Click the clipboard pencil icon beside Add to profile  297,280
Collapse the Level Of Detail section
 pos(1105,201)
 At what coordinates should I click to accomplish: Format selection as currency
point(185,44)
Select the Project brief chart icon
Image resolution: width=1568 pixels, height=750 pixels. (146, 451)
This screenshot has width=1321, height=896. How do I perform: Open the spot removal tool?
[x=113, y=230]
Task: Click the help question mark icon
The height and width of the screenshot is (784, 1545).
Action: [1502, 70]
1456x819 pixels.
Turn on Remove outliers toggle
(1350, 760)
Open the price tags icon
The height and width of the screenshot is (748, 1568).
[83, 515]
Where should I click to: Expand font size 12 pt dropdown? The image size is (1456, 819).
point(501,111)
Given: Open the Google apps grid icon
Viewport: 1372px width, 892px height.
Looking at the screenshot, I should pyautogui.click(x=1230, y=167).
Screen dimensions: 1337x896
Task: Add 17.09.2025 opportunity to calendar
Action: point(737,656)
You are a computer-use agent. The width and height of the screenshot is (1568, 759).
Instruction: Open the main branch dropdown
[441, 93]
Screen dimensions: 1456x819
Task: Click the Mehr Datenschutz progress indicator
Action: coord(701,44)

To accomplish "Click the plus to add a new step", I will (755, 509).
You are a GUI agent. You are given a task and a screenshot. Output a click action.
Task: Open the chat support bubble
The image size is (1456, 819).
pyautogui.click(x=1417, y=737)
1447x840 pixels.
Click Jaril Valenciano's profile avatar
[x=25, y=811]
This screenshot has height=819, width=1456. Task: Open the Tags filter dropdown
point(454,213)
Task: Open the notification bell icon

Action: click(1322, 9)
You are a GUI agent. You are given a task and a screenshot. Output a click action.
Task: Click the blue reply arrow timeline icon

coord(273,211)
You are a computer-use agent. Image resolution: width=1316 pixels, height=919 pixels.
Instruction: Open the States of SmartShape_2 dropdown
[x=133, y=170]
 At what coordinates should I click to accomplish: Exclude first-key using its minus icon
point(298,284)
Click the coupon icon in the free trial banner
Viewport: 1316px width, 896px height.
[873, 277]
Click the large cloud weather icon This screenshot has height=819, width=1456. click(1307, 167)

--

=== What you are asked to do ===
Within the records above, count the lines that include the string "computer"; state the number and nothing else.

=== Exercise answer ===
2